Caricature speedily marked the "citizen king" for her own. Napoleon had employed all his subtlest tact during the last ten years of his reign in keeping alive in French minds the base feudal feeling, so congenial to human indolence and vanity, that it is nobler to be a soldier than to rear a family and keep a shop. In his bulletins we find this false sentiment adroitly insinuated in a hundred ways. He loved to stigmatize the English as a nation of shop-keepers. He displayed infinite art in exalting the qualities which render men willing to destroy one another without asking why, and in casting contempt on the arts and virtues by which the waste of war is repaired. The homely habits, the plain dress, the methodical ways, of Louis Philippe were, therefore, easily made to seem ridiculous. He was styled the first bourgeois of his kingdom—as he was—but the French people had been taught to regard the word as a term of contempt.

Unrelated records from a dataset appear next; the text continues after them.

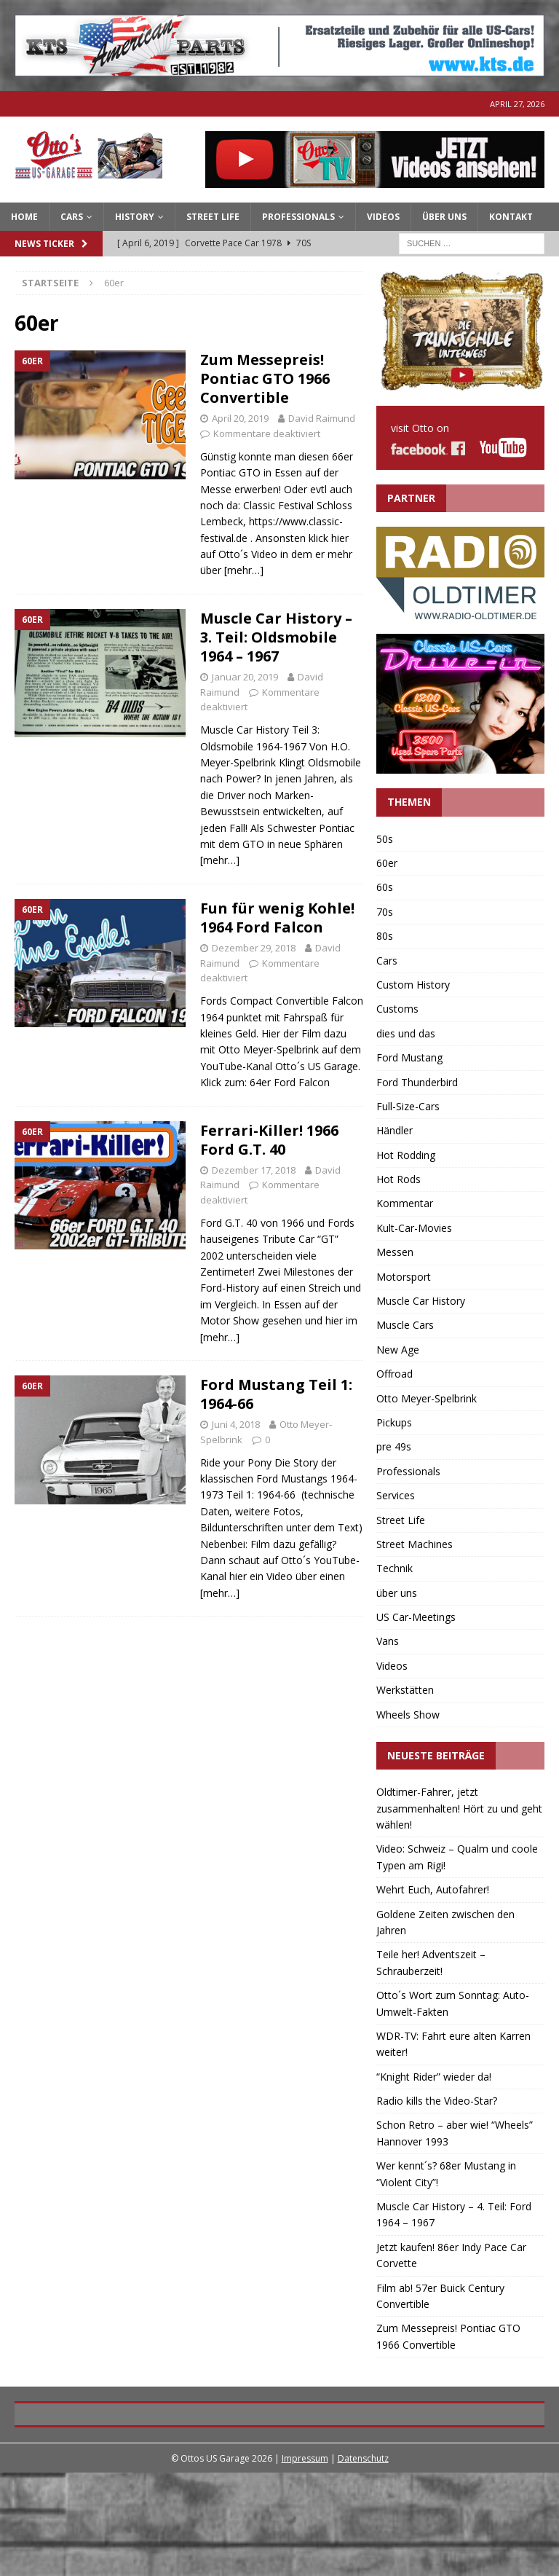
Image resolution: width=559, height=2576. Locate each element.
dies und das (405, 1033)
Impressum (305, 2561)
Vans (387, 1641)
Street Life (212, 217)
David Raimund (321, 418)
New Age (397, 1349)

Unfortunately he abandoned the policy of letting the caricaturists alone. Several French rulers have adopted the principle of not regarding satire, but not one has had the courage to adhere to it long. Sooner or later all the world will come into the "American system," and all the world will at length discover the utter impotence of the keenest ridicule and the most persistent abuse against public men who do right and let their assailants alone. The chief harm done by the abuse of public men in free countries is in making it too difficult to expose their real faults. How would it be possible, for example, to make the people of the United States believe ill of a President in vilifying whom ingenious men and powerful journals had exhausted themselves daily for years? Nothing short of testimony, abundant and indisputable, such as would convince an honest jury, could procure serious attention. From President Washington to President Grant the history of American politics is one continuous proof of Mr. Jefferson's remark, that "an administration which has nothing to conceal has nothing to fear from the press."

Charles Philipon.

When Louis Philippe had been a year upon the throne appeared the first number of Le Charivari, a daily paper of four small pages, conducted by an unknown, inferior artist—Charles Philipon. Around him gathered a number of Bohemian draughtsmen and writers, not one of whom appears then to have shared in the social or political life of the country, or to have had the faintest conception of the consideration due to a fellow-citizen in a place of such extreme difficulty as the head of a government. They assailed the king, his person, his policy, his family, his habits, his history, with thoughtless and merciless ridicule. A periodical which has undertaken to supply a cloyed, fastidious public with three hundred and sixty-five ludicrous pictures per annum must often be in desperation for subjects, and there was no resource to Philipon so obvious or so sure as the helpless family imprisoned in the splendors and etiquette of royalty. Unfortunately for modern governments, the people of Europe were for so many centuries preyed upon and oppressed by kings that vast numbers of people, even in free countries, still regard the head of a government as a kind of natural enemy, to assail whom is among the rights of a citizen. And, moreover, the king, the president, the minister, is unseen by those who hurl the barbed and poisoned javelin. They do not see him shrink and writhe. To many an anonymous coward it is a potent consideration, also, that the head of a constitutional government can not usually strike back.